June 18, 2010

Taking the Time to Make a Difference

What does it take to make a difference?

BY PAUL R. LEINGANG
Father Hilary F. Vieck

(Listen to Paul read this column | Weekly podcast)

Did I hear that correctly?

On my way home from an early Sunday morning trip for a special parish celebration, I stopped at a fast food store for a breakfast sandwich and a cup of coffee.

As I sat down at an isolated table, a conversation was underway in the next section. Three men were discussing automobile salvage.

They discussed the price of truck batteries versus automobile batteries, about nine dollars versus six dollars, one man said. He had apparently collected about 10 batteries to take to the salvage yard recently, and reported on his payment.

They discussed the various restrictions on what a salvage yard would accept. Gas tanks and radiators had to be drained, and at one place, an automobile’s tires had to be removed, according to one man who was part of the conversation.

The last bit of information that I heard before I left — if I heard it correctly — had to do with one man’s practice to boost his income.

“I take the garden hose and soak the inside,” he said. The water in the carpets and upholstery, of course, adds weight to the car — with or without its tires and whatever else needs to be removed before it is weighed for scrap metal.

I wish what he said was not such a common practice. But I know such dealings are part of too many transactions, all the way from the local junkyard to international trade by global companies.

I remember the outrage — even revulsion — that I felt, as an American who grew up on a farm, when I first learned about “blending” practices used by international grain sellers.

One of the great pleasures of summer on the farm for me was walking to the wheat field, pulling a few heads of wheat from their stalks and rubbing them between my hands. The grains would emerge, and the chaff would blow away in the wind. The ripe kernals were hard, but they tasted fresh and wonderful. I recalled the Gospel story of the apostles doing just the same thing.

The truth is hard to hear, that one of the largest companies in the world desecrated — and maybe continues to desecrate — the sanctity of the grain given to us by God for our daily bread.

The company, according to published reports some years ago, was repeatedly cited for “blending” — that is, adding foreign matter to its grain.

One account gave an example of an export contract that allowed for as much eight percent of the grain volume to be foreign matter. If the grain provided by American farmers had only a little foreign matter, the exporting company would mix in dirt and gravel — until the maximum variation was reached.

The result? Foreign buyers paid wheat prices for dirt. The company made unjust profits. And the world judged American farmers on the evidence in hand. Our “amber waves of grain” were soiled for a few dollars more.

* * *

There is no real difference between adding water weight to a junk car and adding dirt and gravel to grain intended to feed another nation.

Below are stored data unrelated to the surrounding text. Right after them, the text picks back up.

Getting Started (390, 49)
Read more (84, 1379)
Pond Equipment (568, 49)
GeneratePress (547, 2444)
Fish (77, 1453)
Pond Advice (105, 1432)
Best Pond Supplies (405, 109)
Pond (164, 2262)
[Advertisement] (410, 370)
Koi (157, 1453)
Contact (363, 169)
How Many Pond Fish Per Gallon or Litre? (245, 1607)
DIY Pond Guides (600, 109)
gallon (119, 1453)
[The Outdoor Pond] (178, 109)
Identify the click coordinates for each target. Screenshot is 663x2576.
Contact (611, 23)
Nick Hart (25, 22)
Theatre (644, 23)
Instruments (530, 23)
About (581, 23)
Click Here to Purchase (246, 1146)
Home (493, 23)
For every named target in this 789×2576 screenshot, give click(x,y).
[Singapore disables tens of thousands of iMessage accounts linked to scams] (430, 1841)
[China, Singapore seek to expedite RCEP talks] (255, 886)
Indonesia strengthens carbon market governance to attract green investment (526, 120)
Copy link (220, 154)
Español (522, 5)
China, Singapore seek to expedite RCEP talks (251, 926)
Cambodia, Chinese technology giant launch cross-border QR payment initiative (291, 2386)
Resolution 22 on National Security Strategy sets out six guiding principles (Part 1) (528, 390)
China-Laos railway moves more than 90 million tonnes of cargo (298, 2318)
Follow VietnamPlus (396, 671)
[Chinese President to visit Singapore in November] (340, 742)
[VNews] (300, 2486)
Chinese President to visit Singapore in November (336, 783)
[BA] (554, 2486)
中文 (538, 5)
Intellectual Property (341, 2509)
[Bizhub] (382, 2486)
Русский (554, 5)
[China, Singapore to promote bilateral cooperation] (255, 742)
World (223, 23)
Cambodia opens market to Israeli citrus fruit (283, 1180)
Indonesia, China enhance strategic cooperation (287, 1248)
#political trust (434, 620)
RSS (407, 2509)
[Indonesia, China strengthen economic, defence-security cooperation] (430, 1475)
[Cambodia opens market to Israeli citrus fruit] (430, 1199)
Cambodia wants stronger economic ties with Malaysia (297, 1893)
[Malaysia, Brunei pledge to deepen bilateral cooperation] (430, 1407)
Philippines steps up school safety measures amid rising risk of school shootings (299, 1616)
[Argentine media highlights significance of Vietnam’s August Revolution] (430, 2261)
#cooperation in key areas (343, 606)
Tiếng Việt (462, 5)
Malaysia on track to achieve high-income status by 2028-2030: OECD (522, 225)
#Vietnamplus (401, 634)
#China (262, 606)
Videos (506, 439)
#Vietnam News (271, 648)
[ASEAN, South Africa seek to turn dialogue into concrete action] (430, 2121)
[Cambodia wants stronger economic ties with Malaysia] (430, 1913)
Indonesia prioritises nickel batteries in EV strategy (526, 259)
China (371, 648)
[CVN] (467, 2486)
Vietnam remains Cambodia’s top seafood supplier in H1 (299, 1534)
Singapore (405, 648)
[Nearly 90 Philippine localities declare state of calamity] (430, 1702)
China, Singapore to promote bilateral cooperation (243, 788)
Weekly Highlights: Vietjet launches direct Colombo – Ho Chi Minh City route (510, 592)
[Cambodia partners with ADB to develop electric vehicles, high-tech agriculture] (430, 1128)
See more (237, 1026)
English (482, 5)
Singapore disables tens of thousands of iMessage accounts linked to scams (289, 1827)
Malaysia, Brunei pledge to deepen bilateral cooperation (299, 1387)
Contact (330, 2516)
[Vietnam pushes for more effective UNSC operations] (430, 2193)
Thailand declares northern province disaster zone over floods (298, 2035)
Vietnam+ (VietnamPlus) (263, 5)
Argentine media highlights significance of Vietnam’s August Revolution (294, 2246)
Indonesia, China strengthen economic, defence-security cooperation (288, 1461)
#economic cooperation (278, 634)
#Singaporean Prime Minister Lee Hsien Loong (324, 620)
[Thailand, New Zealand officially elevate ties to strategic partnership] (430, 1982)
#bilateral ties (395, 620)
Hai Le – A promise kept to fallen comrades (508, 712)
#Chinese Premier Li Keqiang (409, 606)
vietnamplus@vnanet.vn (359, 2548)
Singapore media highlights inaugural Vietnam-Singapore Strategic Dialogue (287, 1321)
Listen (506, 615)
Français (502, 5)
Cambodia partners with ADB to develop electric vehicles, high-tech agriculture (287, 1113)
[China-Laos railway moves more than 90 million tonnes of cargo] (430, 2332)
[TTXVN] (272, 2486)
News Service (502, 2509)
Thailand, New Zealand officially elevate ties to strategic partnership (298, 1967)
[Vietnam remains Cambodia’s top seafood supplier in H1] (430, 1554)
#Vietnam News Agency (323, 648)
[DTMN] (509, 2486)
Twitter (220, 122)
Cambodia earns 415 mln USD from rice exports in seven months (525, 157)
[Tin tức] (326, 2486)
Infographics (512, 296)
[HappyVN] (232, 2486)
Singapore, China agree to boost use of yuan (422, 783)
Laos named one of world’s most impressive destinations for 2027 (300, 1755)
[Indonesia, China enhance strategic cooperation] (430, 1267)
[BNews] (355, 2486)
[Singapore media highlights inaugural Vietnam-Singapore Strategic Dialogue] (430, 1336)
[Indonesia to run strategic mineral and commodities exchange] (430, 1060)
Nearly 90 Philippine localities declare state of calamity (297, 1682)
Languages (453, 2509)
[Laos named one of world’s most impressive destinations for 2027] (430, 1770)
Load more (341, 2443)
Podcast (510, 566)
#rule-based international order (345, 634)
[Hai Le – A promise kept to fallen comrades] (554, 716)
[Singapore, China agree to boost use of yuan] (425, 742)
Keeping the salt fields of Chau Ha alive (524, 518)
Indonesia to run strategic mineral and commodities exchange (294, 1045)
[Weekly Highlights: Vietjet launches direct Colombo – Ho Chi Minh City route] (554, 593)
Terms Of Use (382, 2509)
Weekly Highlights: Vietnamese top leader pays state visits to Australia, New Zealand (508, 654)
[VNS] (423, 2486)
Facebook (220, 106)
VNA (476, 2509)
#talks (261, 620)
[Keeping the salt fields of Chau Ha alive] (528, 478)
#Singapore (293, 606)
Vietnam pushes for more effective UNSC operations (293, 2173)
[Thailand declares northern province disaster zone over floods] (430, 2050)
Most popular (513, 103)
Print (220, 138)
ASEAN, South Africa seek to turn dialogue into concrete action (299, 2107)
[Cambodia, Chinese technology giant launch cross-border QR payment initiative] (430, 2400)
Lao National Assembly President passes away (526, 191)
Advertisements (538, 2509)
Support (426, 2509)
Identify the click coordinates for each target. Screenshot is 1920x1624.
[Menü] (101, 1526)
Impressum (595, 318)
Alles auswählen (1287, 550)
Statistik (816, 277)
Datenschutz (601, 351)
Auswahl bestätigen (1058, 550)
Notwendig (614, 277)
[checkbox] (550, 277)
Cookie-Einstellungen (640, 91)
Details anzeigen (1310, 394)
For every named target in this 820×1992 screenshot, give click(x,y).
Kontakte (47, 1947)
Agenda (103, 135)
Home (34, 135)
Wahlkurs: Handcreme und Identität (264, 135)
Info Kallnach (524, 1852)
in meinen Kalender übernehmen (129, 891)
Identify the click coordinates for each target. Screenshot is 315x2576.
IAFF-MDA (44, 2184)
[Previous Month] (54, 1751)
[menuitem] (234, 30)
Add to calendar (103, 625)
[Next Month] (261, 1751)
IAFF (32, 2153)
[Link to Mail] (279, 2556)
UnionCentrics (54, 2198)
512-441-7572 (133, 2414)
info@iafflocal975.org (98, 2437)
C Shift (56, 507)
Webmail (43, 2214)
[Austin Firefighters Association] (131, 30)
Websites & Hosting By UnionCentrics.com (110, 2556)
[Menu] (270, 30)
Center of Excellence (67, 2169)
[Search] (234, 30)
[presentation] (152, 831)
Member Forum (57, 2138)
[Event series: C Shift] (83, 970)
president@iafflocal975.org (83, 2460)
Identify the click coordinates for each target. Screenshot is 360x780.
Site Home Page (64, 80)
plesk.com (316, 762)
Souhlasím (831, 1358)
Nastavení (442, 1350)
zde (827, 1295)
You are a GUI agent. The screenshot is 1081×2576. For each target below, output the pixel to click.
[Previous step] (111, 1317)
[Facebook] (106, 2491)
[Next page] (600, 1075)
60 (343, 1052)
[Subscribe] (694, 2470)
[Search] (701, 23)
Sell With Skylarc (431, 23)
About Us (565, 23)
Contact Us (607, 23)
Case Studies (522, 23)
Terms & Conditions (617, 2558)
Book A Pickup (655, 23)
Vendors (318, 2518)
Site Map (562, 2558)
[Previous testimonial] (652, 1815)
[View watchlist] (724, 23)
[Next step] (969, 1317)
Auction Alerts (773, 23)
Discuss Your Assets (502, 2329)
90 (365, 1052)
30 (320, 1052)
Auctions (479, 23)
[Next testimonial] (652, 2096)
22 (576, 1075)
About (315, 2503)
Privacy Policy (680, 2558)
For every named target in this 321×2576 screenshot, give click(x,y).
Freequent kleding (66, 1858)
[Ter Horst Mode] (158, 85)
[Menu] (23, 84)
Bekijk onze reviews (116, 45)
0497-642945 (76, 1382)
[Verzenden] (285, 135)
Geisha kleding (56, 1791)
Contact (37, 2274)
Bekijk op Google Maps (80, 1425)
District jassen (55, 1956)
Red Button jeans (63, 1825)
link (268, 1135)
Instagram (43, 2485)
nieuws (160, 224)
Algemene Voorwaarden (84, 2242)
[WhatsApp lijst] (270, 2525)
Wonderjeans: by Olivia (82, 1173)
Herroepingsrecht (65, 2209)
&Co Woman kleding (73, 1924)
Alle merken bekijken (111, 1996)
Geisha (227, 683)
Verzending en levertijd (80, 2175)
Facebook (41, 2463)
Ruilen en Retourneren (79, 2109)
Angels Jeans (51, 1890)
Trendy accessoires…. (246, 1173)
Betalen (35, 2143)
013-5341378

“Do not act dishonestly in using measures of length or weight or capacity,” the Lord said to Moses, as told in Leviticus 19. “You shall have a true scale and true weights,” the passage continues, reminding the hearers that the one who gives these laws is the Lord, your God, “who brought you out of the land of Egypt.”

* * *

The challenge of Christian life is to be honest in dealings with others on a personal level, and also to demand justice from others in their dealings.

It is not enough for one to say, I am fair in all of my dealings, while refusing to confront unfairness and injustice on the part of those who lead our cities and our civil society, allowing the poor to be cheated and exploited by neglect or even by design.

We are not called to turn away from what we hear, or to fear offending those who are doing wrong. Some days, it takes outrage to begin to make a difference.